**Exercise directions**
Restate exactly, and only, the lines from the one with "Shipping (184, 453)" through the end of the data, with both of those end lines kept. Drop any pictures.

**Records to use**
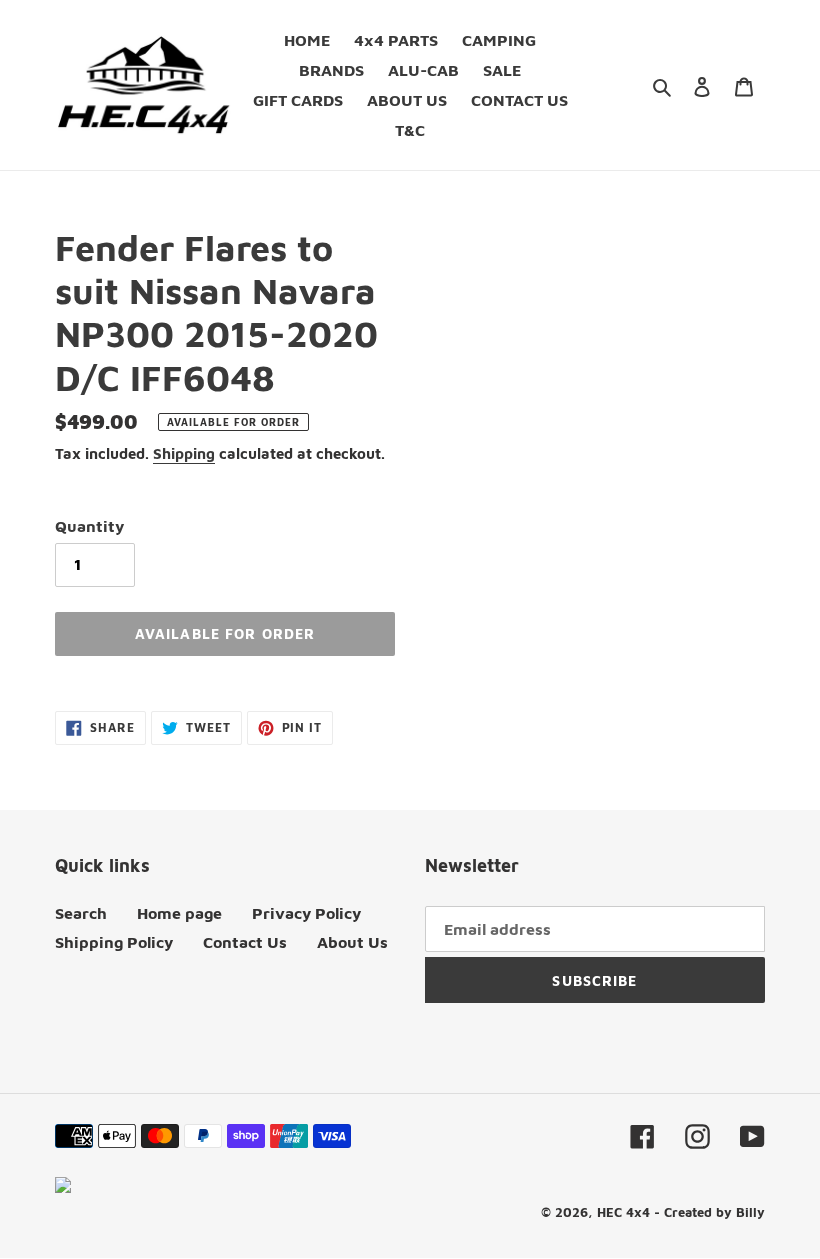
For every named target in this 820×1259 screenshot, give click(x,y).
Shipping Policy (114, 942)
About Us (352, 942)
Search (81, 913)
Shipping (184, 453)
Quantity (89, 526)
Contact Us (245, 942)
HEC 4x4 (623, 1212)
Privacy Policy (306, 913)
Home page (179, 913)
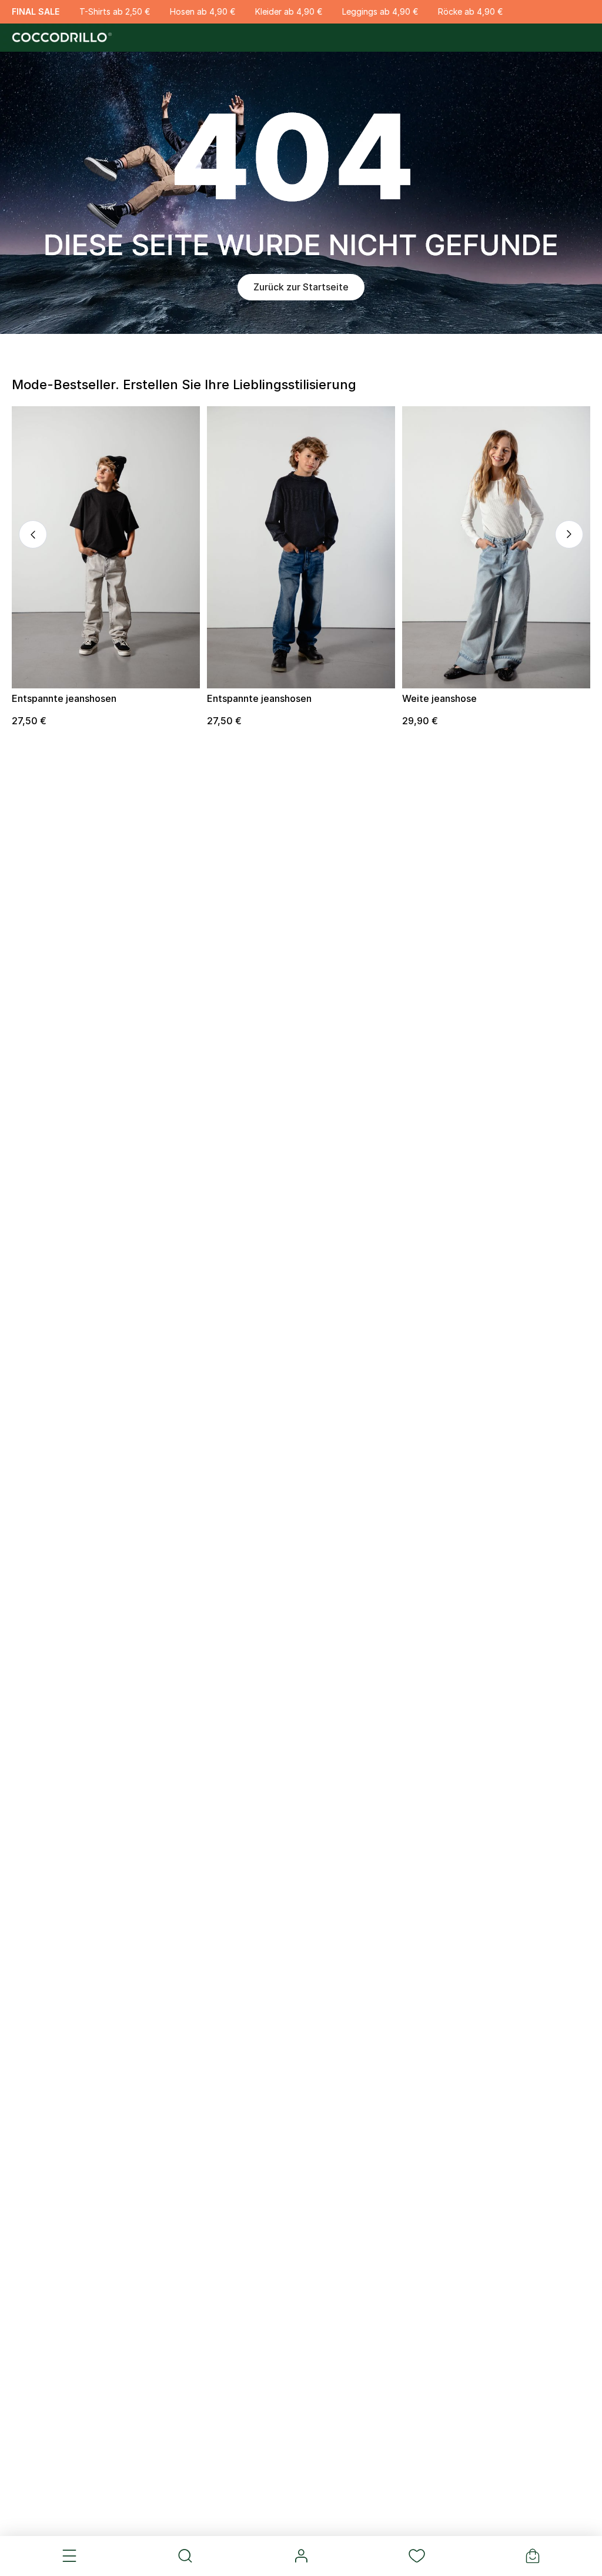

**Output**
Shipping (184, 453)
Quantity (89, 526)
Contact Us (245, 942)
HEC 4x4 (623, 1212)
Privacy Policy (306, 913)
Home page (179, 913)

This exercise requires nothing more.